- What you will do: Reproduce the data below with each occurrence of "Where should I click to" replaced by "Which point do I click to", keeping everything else unchanged.

- Exercise data:
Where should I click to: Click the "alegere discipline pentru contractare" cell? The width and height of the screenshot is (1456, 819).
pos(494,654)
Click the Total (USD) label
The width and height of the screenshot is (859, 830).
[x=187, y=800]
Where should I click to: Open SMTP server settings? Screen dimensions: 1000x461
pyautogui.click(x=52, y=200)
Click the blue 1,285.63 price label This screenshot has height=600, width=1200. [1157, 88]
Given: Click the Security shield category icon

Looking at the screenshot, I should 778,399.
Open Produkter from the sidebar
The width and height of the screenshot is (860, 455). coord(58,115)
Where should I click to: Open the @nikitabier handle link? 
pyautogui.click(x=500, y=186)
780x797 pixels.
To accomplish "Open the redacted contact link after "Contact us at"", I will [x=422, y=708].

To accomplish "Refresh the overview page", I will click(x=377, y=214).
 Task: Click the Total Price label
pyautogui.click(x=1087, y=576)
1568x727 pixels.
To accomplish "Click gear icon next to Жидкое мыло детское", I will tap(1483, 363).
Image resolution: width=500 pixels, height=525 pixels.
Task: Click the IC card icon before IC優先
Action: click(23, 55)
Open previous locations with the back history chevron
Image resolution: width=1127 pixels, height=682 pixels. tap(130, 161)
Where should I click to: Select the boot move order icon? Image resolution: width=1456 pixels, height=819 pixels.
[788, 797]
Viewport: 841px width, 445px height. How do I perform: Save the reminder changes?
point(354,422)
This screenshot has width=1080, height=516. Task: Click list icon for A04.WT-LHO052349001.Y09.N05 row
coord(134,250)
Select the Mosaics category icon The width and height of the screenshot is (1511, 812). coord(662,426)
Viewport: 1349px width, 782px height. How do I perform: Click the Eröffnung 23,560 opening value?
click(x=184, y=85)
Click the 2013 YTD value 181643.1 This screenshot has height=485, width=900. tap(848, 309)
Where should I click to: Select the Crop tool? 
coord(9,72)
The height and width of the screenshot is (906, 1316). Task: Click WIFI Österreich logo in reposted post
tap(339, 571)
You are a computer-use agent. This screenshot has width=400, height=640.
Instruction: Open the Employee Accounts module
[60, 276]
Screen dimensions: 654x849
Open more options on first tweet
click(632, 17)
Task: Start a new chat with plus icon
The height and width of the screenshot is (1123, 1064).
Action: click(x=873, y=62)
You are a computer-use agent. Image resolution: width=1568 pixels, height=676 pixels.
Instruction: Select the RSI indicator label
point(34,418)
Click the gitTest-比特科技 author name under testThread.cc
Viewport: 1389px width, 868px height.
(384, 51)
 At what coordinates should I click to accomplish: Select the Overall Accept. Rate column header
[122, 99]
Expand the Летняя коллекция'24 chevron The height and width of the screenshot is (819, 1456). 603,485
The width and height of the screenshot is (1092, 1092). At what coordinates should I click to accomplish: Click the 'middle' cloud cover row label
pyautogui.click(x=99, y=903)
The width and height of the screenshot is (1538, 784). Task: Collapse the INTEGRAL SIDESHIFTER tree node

- Result:
Which point do I click to: Click the "alegere discipline pentru contractare" cell? The width and height of the screenshot is (1456, 819).
pos(494,654)
Click the Total (USD) label
The width and height of the screenshot is (859, 830).
[x=187, y=800]
Which point do I click to: Open SMTP server settings? Screen dimensions: 1000x461
pyautogui.click(x=52, y=200)
Click the blue 1,285.63 price label This screenshot has height=600, width=1200. [1157, 88]
Given: Click the Security shield category icon

Looking at the screenshot, I should 778,399.
Open Produkter from the sidebar
The width and height of the screenshot is (860, 455). coord(58,115)
Which point do I click to: Open the @nikitabier handle link? 
pyautogui.click(x=500, y=186)
780x797 pixels.
To accomplish "Open the redacted contact link after "Contact us at"", I will [x=422, y=708].

To accomplish "Refresh the overview page", I will click(x=377, y=214).
 Task: Click the Total Price label
pyautogui.click(x=1087, y=576)
1568x727 pixels.
To accomplish "Click gear icon next to Жидкое мыло детское", I will tap(1483, 363).
Image resolution: width=500 pixels, height=525 pixels.
Task: Click the IC card icon before IC優先
Action: click(23, 55)
Open previous locations with the back history chevron
Image resolution: width=1127 pixels, height=682 pixels. tap(130, 161)
Which point do I click to: Select the boot move order icon? Image resolution: width=1456 pixels, height=819 pixels.
[788, 797]
Viewport: 841px width, 445px height. How do I perform: Save the reminder changes?
point(354,422)
This screenshot has width=1080, height=516. Task: Click list icon for A04.WT-LHO052349001.Y09.N05 row
coord(134,250)
Select the Mosaics category icon The width and height of the screenshot is (1511, 812). coord(662,426)
Viewport: 1349px width, 782px height. How do I perform: Click the Eröffnung 23,560 opening value?
click(x=184, y=85)
Click the 2013 YTD value 181643.1 This screenshot has height=485, width=900. tap(848, 309)
Which point do I click to: Select the Crop tool? 
coord(9,72)
The height and width of the screenshot is (906, 1316). Task: Click WIFI Österreich logo in reposted post
tap(339, 571)
You are a computer-use agent. This screenshot has width=400, height=640.
Instruction: Open the Employee Accounts module
[60, 276]
Screen dimensions: 654x849
Open more options on first tweet
click(632, 17)
Task: Start a new chat with plus icon
The height and width of the screenshot is (1123, 1064).
Action: click(x=873, y=62)
You are a computer-use agent. Image resolution: width=1568 pixels, height=676 pixels.
Instruction: Select the RSI indicator label
point(34,418)
Click the gitTest-比特科技 author name under testThread.cc
Viewport: 1389px width, 868px height.
(384, 51)
 At what coordinates should I click to accomplish: Select the Overall Accept. Rate column header
[122, 99]
Expand the Летняя коллекция'24 chevron The height and width of the screenshot is (819, 1456). 603,485
The width and height of the screenshot is (1092, 1092). At what coordinates should I click to accomplish: Click the 'middle' cloud cover row label
pyautogui.click(x=99, y=903)
The width and height of the screenshot is (1538, 784). Task: Collapse the INTEGRAL SIDESHIFTER tree node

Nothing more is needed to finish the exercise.